Também não falei de certos filmes que já havia comentado na época da mostra, como “Foxcatcher”, que me parece precioso. E também não falei dos que só entraram agora, como “Dois Dias, Uma Noite”, filme dos belgas Dardenne que achei bem mais ou menos, e “Selma”, que achei menos.
Há algo nele que indica cansaço, como se fosse este o último filme de um ciclo, ou talvez esse momento de transição. O filme anterior também tinha um pouco disso, mas com menor intensidade. Não por acaso são filmes comandados por estrelas: da outra vez, Cécile de France; agora, Marion Cotillard.

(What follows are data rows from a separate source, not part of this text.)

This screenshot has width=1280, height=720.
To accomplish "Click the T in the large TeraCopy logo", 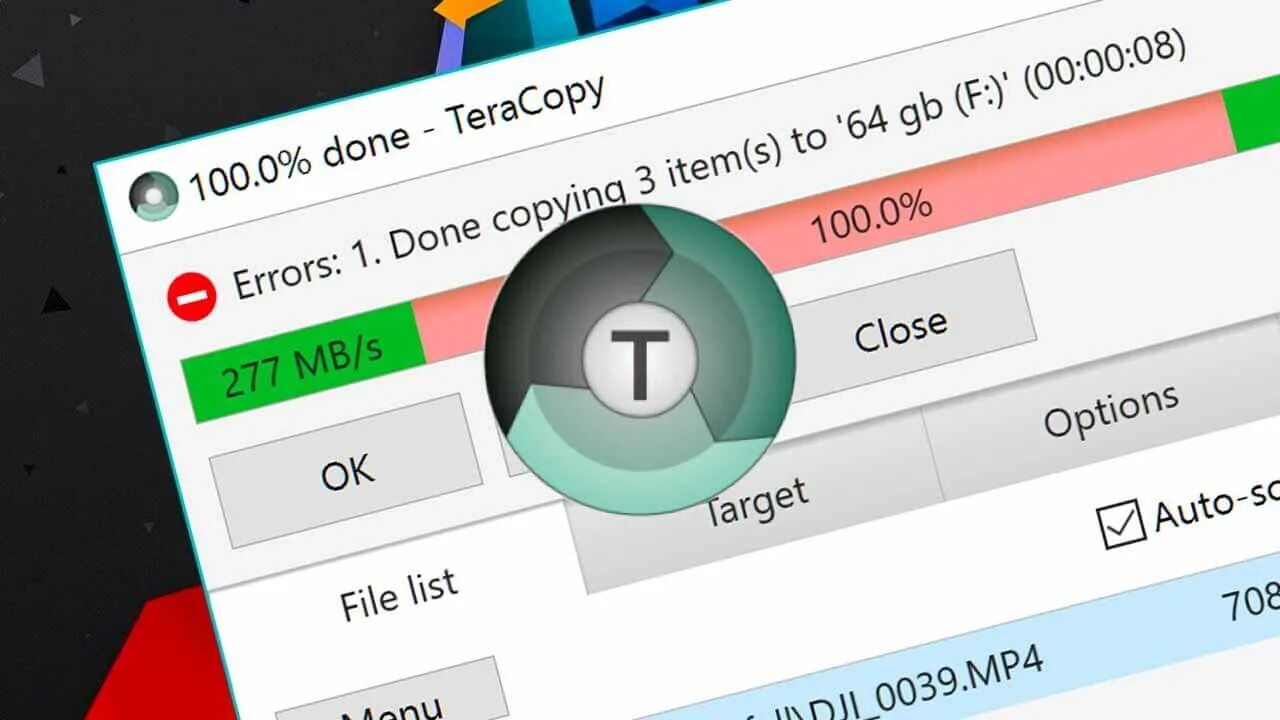I will pos(640,361).
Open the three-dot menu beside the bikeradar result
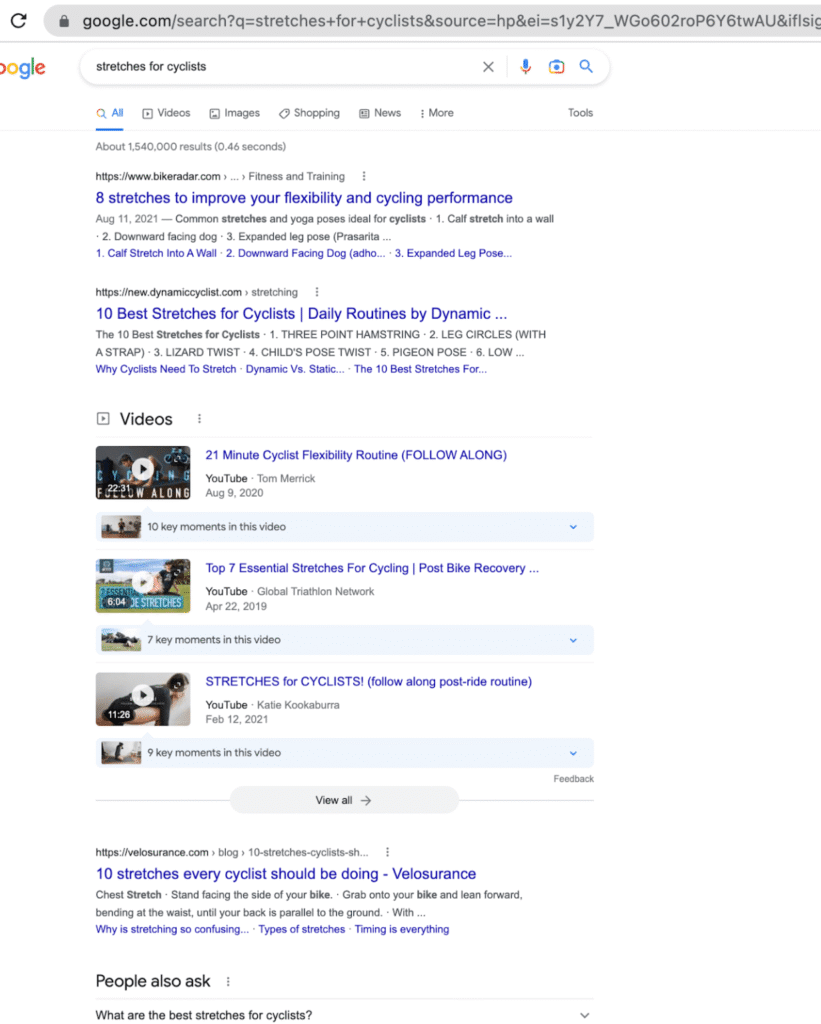The height and width of the screenshot is (1024, 821). click(363, 175)
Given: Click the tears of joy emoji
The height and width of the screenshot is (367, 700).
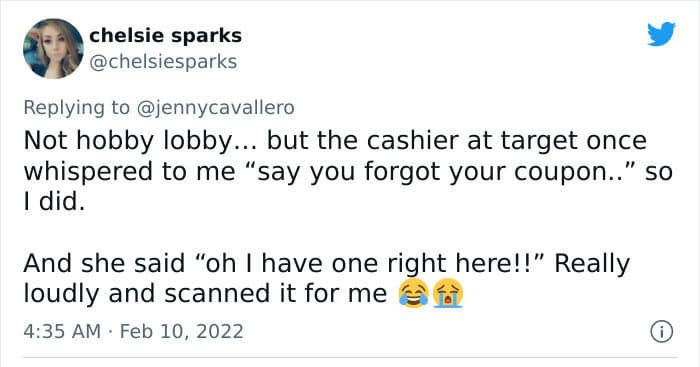Looking at the screenshot, I should click(x=413, y=294).
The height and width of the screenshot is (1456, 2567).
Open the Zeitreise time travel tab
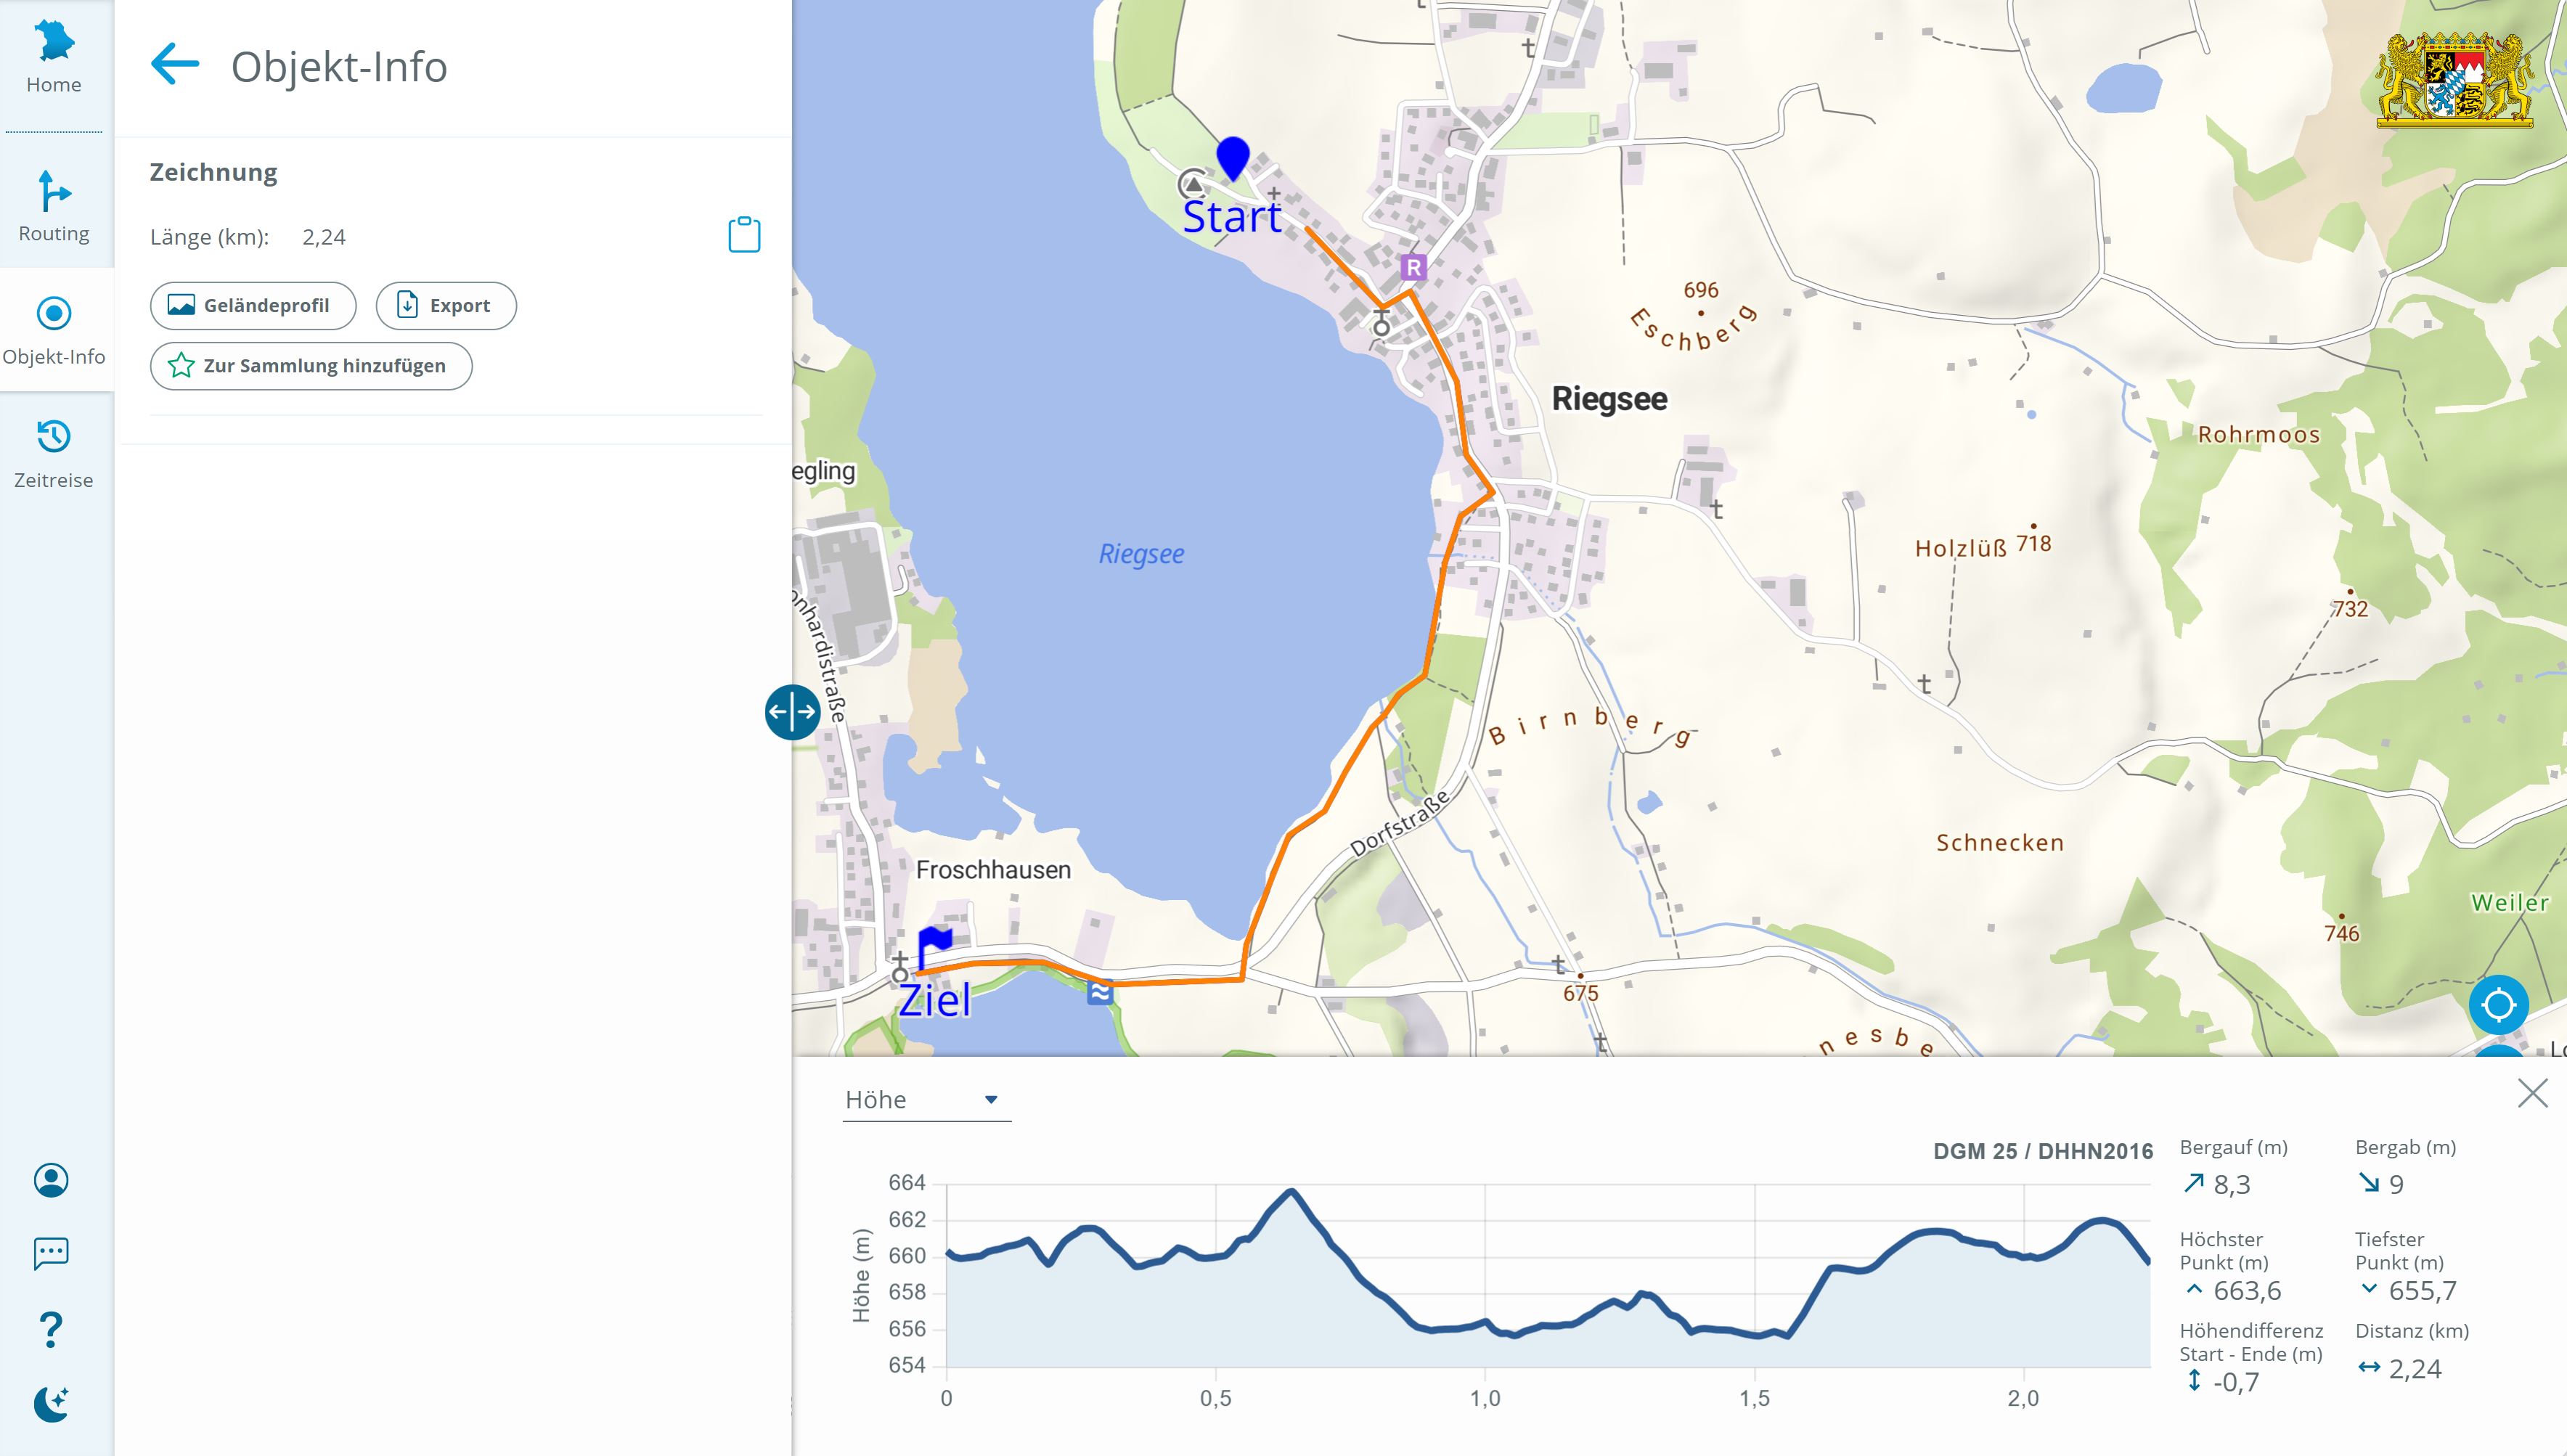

Eles jogam o filme no rosto de Cottilard e esperam que ela se vire. Pois bem: ela se vira.
No fim, temos um registro da degradação das relações pessoais e, de certa forma, das pessoas, por conta da longa crise europeia. O mais degradante, me pareceu, é o marido da Cotillard.
Com “Selma” o problema é de outra ordem. Não dá para ser contra um filme que combate o racismo, que acompanha um momento crítico da luta de Martin Luther King etc. etc.
Mas há um quê (bota quê nisso) de telefilme nisso tudo. Bons atores e tal, mas o filme não sabe se quer ser épico, dramático, grandioso, intimista. Poderia até visitar vários registros e sair forte. O fato, no entanto, é que estamos face a um filme sem cara.
Ninfomaníaca
O melhor da sinusite, porém, foi rever “Ninfomaníaca – Volume 2”. Lars Von Trier, que é um provocador, chegou logo dizendo que era um pornô. Não é bem isso. É talvez bem o inverso disso. Toda essa parte é dedicada a uma espécie de diálogo filosófico entre a ninfomaníaca (Charlotte Gainsbourg, a magnífica) e o assexuado (Stellan Skarsgard, que também é ótimo).
De tudo, lembrei aquela frase de Antonin Artaud: “Le sexe est sombre”. O sexo é sombrio. Ou o sexo é sombra – como se prefira.
O filme vai no sentido contrário da visão da relação sexual como uma facilidade contemporânea. Aliás, todo o problema da moça é, a rigor, equivalente ao do seu interlocutor: ambos não sentem nada sexualmente.
A diferença é que ele se retira do mundo, covarde que é. Enquanto ela busca, todo o tempo. Busca o quê? Sentir a sexualidade, em parte. Mas, mais do que isso, descobrir no parque que visitava com o pai, qual é a sua árvore.
A imagem, quando ela a encontra, é uma das mais belas do cinema recente: a árvore torta, solitária, vergada pelo vento (mas não derrubada), plantada sobre uma rocha…
Não espanta que mate o interlocutor, o sábio vazio. Nós, que somos parte dessa hipocrisia que ela não suporta, até simpatizamos com o pobre homem. Ela não terá a menor complacência com ele. Por que teria?